Data taken from a collection:
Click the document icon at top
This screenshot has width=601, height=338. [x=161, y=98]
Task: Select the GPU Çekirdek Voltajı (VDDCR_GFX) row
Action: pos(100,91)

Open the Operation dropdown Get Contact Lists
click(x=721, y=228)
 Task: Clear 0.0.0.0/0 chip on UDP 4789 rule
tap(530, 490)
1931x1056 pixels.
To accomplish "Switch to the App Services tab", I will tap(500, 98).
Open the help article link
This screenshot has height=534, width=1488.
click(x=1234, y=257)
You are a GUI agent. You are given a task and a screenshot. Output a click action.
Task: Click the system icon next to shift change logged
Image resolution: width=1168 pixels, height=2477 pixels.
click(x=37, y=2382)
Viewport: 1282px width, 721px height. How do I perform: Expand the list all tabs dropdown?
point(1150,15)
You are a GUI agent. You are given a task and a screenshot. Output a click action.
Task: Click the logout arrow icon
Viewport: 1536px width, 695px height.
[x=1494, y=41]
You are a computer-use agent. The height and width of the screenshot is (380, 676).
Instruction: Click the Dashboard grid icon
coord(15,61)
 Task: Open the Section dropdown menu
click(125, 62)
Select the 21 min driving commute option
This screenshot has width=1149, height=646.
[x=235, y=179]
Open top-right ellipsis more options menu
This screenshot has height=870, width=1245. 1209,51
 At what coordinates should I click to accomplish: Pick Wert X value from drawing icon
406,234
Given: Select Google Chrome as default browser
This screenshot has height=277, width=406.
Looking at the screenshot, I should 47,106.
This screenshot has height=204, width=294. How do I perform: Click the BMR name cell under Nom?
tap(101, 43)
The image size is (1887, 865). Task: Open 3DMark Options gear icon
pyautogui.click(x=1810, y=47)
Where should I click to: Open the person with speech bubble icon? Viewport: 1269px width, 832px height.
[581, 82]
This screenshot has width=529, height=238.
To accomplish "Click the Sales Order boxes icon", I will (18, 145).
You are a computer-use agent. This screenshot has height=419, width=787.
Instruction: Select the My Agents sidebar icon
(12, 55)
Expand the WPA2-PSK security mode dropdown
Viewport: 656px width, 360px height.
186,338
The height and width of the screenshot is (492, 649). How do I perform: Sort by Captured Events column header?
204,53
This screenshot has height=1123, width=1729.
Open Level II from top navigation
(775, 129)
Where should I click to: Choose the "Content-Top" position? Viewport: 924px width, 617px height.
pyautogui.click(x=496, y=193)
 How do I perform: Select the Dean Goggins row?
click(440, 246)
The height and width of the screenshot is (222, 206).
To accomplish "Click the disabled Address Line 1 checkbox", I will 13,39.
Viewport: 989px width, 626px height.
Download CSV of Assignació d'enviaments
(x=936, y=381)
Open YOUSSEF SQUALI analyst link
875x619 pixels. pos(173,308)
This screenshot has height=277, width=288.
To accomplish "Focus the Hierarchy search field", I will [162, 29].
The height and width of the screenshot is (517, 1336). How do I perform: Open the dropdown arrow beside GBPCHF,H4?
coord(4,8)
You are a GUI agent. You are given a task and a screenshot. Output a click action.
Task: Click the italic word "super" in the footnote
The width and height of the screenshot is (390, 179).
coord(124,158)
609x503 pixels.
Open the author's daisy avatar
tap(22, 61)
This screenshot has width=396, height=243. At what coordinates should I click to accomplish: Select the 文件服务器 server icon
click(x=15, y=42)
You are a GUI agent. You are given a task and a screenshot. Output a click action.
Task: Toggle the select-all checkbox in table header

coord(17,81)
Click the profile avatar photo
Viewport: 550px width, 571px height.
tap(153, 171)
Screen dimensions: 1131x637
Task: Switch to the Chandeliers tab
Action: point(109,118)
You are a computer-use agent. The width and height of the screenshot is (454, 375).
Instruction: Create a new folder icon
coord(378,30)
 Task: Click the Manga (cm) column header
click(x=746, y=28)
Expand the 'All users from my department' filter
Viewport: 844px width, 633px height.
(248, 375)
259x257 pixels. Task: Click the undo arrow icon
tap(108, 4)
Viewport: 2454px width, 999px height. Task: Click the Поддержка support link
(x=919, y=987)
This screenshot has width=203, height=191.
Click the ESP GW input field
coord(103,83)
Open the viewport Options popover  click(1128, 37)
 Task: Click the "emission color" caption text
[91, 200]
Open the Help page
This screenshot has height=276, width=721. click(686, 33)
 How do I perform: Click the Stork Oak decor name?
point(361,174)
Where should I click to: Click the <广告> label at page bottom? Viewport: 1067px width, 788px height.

- _WHAT THE EXERCISE ASKS_
Copy the rows word for word, from the start of the rows down through the line containing "click(x=1234, y=257)".

- _COMPLETE RESPONSE_
Click the document icon at top
This screenshot has width=601, height=338. [x=161, y=98]
Task: Select the GPU Çekirdek Voltajı (VDDCR_GFX) row
Action: pos(100,91)

Open the Operation dropdown Get Contact Lists
click(x=721, y=228)
 Task: Clear 0.0.0.0/0 chip on UDP 4789 rule
tap(530, 490)
1931x1056 pixels.
To accomplish "Switch to the App Services tab", I will tap(500, 98).
Open the help article link
This screenshot has height=534, width=1488.
click(x=1234, y=257)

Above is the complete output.